- Developer: Analgesic Productions
- Platforms: Windows, Mac, Linux
- Release: 7 February 2018
- Genre: Adventure
- Mode: Single-player ;

= All Our Asias =

2018 video game

All Our Asias is a 2018 video game developed and published by Analgesic Productions, the independent studio of Tokyo-based developer Melos Han-Tani. The game is a semi-autobiographic narrative adventure game in which players assume the role of Yuito, a Japanese-American man who uses a virtual reality system to simulate the memories of his dying father. Han-Tani stated that the game's focus was to explore the idea of belonging in the Asian diaspora community. Following release, the game received positive reception for its nuanced narrative and visual presentation, and won an Honorable Mention for the Nuovo Award at the 2019 Independent Games Festival.

== Plot ==

The developer, Melos Han-Tani, introduces themselves at the start of the game and explains the purpose of the game is to explore questions around Asian identity and common qualities to the Asian diaspora. The game is played from the perspective of Yuito, a Japanese-American hedge fund manager who enters a virtual reality system using technology named Memory World Visitation. The virtual reality allows Yuito a limited time to explore a reconstruction of the memories of his estranged dying father, who has become unable to talk. In the Memory World, Yuito is able to talk to conversations with people in his father's memories to learn about him. In the later stages of the game, set in a simulated Chicago, Yuito meets a figure called the General, who promises to share information about his father. The General challenges Yuito's attempts to identify with his father and the Asian diaspora characters he meets throughout the game. Yuito, who considers himself Asian and identifies closely with others who share the same label despite having a different class background, is confronted with understanding what it means to be part of the Asian community beyond the notion of shared heritage.

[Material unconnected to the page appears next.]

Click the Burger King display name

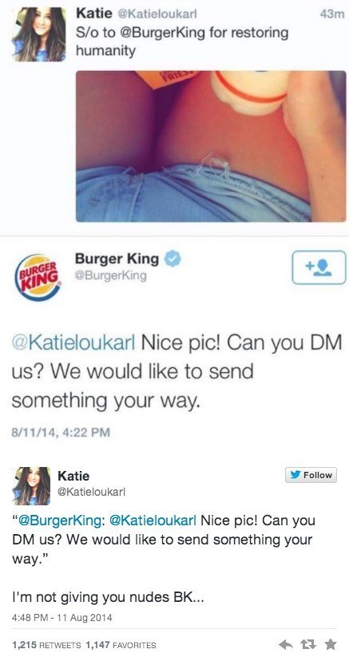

== Development and release ==

All Our Asias was created by Analgesic Productions, the studio of Melos Han-Tani. Han-Tani is a Tokyo based game developer, composer and programmer, formerly a game design and music lecturer at the School of the Art Institute of Chicago. Han-Tani stated the project was made with the aim of telling a "rich" and "thematically" dense narrative within the medium of the game, citing games such as Kentucky Route Zero for inspiration. The game was written as indirectly autobiographical and based on Han-Tani's past experiences living in Chicago, with the game's protagonist based on an imagination of a "future projection" of Han-Tani had they taken a different direction at a previous point in their life. Han-Tani stated their process was to focus on a "few familiar topics", including "race consciousness", "masculinity", and "complicating the notion of Asian America", and "minimize them" by focusing on the experiences of a single character. The game was released for free on Steam and itch.io.

== Reception ==

Several critics cited All Our Asias as one of the best games of the year, including developer Nina Freeman, writing for Giant Bomb, and Danielle Riendeau of Vice. All Our Asias also received an Honorable Mention for the Nuovo Award at the 2019 Independent Games Festival.

Describing the game as "thought-provoking" and involving "emotionally complex storytelling", Allegra Frank of Polygon considered the game was able to transcend its "odd premise" and resonated with is depiction of second-generation immigrants navigating the "big gulf" in how they relate to their parents. Julie Muncy of Wired stated that Han-Tani's self-inclusion in the game lent the game a "personal" tone and "quiet insistence" that demonstrated the "power games can have when artists take responsibility for their creation". Stating the game as "one of the most beautiful game's played in recent memory", Patricia Hernandez of Kotaku focused praise on the game's style and artistic direction, comparing it to the PlayStation 2 title Shin Megami Tensei III: Nocturne and stating that "by leaving out unnecessary details, the player has to interpret everything they see, making the game feel more personal somehow". Yussef Cole of Unwinnable, found the game's message resonant and powerful, stating that their experience with the game, as with Yuito's with his father, encouraged "finding new closeness with our families and our communities, and better understanding our place within them".